The amendment was a crucial alteration in the Grameen Bank legislation. But to further ensure the future of the Grameen Bank, there is another vital issue that still needs to be addressed. This relates to the appointment of the chairperson of the board of directors, which is currently assumed by the government. Again, in the usual government style, the appointment is valid only "until future orders," that is, the chairperson can be deposed by the government any time. This arrangement threatens the bank's stability. The role of the chairperson is crucial, particularly as nine of the thirteen members of our board of directors, representatives of the borrowers, are usually illiterate.
Through the 1980s, Grameen's aggressive expansion program saw us adding approximately one hundred new branches every year. These new branches were of very high quality as six years of experimentation in Jobra and Tangail had taught us a great deal and allowed us to refine our methodology. By 1985, we had an impressive cadre of young professionals with several years of village experience behind them who were able to guide and manage hundreds, and later thousands, of new recruits. We experienced some problems in our oldest branches in Chittagong and Tangail, where our borrowers had been subjected to many changes in policies as we went through our process of trial-and-error, but branches started during or after 1983 performed extremely well.
We originally located our nationwide headquarters in Shymoli, then something of a suburb of Dhaka, outside the city's financial district. I tried to postpone our move to the capital city—where powerful bureaucrats seem to inevitably lose touch with the rural reality—but by 1983 we had no choice. Still, I insisted that everyone make a solemn commitment to stay true to our rural grassroots origins.

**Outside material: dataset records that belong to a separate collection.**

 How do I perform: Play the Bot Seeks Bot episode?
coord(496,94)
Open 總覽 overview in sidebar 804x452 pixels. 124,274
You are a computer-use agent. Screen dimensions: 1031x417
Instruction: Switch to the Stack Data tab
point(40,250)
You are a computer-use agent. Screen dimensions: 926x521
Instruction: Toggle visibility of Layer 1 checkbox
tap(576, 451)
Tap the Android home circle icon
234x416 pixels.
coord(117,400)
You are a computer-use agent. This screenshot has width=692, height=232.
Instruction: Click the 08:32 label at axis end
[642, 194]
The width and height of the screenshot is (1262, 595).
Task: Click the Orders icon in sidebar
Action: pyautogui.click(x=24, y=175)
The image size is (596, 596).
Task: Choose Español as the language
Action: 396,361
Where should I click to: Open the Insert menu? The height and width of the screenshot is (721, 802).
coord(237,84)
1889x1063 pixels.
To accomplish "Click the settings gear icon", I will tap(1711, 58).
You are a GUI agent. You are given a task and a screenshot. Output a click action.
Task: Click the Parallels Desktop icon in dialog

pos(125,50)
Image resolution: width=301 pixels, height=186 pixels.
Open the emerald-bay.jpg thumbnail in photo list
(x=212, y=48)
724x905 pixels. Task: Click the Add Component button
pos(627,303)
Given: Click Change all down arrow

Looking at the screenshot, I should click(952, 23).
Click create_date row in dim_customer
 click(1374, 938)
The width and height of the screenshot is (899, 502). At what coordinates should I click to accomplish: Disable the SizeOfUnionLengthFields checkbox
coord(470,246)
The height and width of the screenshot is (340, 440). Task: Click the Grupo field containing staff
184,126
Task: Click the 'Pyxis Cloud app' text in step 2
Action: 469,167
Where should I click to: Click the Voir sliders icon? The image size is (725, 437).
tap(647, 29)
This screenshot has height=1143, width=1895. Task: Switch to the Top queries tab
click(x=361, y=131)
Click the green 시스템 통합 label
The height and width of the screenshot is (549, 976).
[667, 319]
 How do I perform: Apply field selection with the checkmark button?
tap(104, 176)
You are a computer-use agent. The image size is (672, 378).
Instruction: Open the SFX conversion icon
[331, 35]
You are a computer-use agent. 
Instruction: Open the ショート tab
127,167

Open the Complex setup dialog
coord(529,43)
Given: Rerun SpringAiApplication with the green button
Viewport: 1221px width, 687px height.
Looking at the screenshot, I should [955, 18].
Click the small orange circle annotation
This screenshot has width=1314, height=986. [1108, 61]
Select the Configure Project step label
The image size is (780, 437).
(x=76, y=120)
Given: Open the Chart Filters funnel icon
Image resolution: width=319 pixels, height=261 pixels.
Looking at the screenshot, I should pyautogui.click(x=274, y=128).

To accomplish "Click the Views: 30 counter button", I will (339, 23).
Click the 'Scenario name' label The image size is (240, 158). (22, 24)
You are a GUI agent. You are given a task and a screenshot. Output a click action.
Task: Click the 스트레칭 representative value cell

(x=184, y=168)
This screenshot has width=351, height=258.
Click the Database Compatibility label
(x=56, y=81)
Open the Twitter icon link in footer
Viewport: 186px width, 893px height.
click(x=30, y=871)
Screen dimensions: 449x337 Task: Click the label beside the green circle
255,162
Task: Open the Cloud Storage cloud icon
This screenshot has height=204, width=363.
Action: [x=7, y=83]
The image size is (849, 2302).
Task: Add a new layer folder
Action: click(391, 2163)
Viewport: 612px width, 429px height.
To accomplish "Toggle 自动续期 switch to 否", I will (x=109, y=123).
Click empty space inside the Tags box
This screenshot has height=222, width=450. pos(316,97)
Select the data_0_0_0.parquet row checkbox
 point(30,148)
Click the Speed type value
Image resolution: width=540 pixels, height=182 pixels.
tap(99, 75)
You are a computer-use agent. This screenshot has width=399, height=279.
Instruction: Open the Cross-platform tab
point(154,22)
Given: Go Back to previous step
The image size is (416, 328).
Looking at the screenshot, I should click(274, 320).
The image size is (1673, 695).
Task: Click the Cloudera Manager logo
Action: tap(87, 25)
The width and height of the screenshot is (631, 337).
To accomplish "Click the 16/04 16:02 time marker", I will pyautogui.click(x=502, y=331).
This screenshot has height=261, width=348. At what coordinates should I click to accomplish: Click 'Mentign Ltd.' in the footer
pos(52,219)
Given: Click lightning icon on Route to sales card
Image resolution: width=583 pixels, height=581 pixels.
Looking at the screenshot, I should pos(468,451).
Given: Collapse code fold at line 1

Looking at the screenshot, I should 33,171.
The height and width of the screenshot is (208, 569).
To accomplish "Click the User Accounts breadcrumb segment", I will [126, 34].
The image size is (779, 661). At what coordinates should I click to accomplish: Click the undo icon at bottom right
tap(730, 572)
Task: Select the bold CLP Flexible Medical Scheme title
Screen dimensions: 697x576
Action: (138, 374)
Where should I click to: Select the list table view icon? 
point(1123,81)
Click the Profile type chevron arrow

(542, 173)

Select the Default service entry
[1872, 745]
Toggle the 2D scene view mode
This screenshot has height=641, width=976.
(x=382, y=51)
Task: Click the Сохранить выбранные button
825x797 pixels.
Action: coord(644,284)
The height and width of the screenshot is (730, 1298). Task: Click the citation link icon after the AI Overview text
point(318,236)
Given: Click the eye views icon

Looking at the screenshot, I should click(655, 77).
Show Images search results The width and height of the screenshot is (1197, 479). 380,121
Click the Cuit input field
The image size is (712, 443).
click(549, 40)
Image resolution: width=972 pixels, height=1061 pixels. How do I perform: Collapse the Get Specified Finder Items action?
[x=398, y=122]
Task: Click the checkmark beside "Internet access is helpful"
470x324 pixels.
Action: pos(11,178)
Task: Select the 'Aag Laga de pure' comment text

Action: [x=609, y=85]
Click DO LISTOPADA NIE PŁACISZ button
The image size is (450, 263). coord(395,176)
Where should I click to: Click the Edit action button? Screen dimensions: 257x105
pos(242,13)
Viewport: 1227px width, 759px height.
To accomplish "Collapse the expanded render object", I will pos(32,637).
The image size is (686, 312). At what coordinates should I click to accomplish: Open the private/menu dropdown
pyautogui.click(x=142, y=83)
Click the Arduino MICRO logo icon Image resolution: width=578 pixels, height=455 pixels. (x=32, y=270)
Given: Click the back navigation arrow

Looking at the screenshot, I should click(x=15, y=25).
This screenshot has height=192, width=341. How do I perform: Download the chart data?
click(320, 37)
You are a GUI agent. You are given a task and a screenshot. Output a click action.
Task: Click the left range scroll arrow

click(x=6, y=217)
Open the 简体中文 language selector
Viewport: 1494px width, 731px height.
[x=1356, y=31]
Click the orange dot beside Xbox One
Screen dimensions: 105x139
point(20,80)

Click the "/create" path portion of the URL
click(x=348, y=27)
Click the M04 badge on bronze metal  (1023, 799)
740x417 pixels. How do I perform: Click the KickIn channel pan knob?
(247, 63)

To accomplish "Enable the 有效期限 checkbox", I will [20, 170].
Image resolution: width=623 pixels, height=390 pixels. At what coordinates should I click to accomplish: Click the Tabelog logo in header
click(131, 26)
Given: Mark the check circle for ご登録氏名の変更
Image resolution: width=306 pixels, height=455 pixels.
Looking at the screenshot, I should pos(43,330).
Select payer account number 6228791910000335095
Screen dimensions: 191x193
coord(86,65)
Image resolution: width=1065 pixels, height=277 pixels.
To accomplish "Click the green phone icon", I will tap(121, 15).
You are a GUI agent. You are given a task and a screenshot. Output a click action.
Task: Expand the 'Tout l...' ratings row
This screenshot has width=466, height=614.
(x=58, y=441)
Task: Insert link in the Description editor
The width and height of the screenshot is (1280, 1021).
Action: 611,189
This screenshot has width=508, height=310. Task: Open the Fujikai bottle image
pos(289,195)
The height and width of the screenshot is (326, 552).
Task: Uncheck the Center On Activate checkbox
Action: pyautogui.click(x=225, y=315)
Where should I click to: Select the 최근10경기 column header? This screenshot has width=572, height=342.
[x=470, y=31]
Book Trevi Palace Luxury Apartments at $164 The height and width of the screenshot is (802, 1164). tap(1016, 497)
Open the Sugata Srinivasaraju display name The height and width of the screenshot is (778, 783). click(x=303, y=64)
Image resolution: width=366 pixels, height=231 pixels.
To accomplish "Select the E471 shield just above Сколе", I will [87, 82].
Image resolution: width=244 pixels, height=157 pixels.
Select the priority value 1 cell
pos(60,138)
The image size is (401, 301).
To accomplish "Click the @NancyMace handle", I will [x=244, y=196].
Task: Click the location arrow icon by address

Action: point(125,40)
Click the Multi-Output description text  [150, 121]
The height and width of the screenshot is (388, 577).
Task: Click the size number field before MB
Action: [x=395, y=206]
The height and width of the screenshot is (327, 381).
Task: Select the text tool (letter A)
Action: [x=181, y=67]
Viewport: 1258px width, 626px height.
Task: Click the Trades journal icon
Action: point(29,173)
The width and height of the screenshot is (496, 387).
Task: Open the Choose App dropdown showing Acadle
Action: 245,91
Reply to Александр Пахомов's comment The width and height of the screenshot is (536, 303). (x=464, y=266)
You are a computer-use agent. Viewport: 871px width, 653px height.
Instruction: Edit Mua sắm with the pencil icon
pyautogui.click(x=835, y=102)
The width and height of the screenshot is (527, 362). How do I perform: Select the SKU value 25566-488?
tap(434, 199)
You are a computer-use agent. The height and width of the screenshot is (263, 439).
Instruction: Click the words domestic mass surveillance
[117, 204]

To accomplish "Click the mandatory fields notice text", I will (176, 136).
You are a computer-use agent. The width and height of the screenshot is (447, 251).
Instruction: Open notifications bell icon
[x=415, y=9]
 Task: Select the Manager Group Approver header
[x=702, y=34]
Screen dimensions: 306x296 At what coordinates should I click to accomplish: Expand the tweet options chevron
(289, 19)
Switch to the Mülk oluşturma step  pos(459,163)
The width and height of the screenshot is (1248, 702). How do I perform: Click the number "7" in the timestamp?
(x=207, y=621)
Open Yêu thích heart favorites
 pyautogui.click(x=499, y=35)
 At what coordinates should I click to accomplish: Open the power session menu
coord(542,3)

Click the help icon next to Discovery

We decided that no one should work in the head office who had not spent several years working in one of our rural branches, a rule that we have only broken a handful of times over the past fifteen years.
As we expanded, we watched our borrowers progress through successive loan cycles. In most cases, the size of their loans increased as their businesses and their self-confidence grew. Some of the most dynamic borrowers used their profits to build new houses or repair existing homes. Every time I visited a village and saw a house built with profits from a Grameen-financed business, I felt a thrill, but I still regretted that more borrowers were not able to undertake such major investments. I began to think about how we could create a new program that would offer dependable borrowers with perfect repayment records long-term loans for house building or repairs. I imagined that this new loan program would begin as a kind of a reward to exceptional borrowers. But I was unsure about how to proceed. Then, in 1984, I noticed an advertisement by the Bangladesh Central Bank announcing a new refinancing plan for housing loans in rural areas. In response to this advertisement, the Grameen Bank applied to the Central Bank for help in introducing a housing program to its borrowers. We explained that we were constrained by the modest circumstances of our borrowers, who could not repay sums of money as large as those mentioned in the Central Bank's ad. Our borrowers could not take out 75,000-taka (about $2,000), but we did want to extend 5,000-taka ($125) housing loans to them.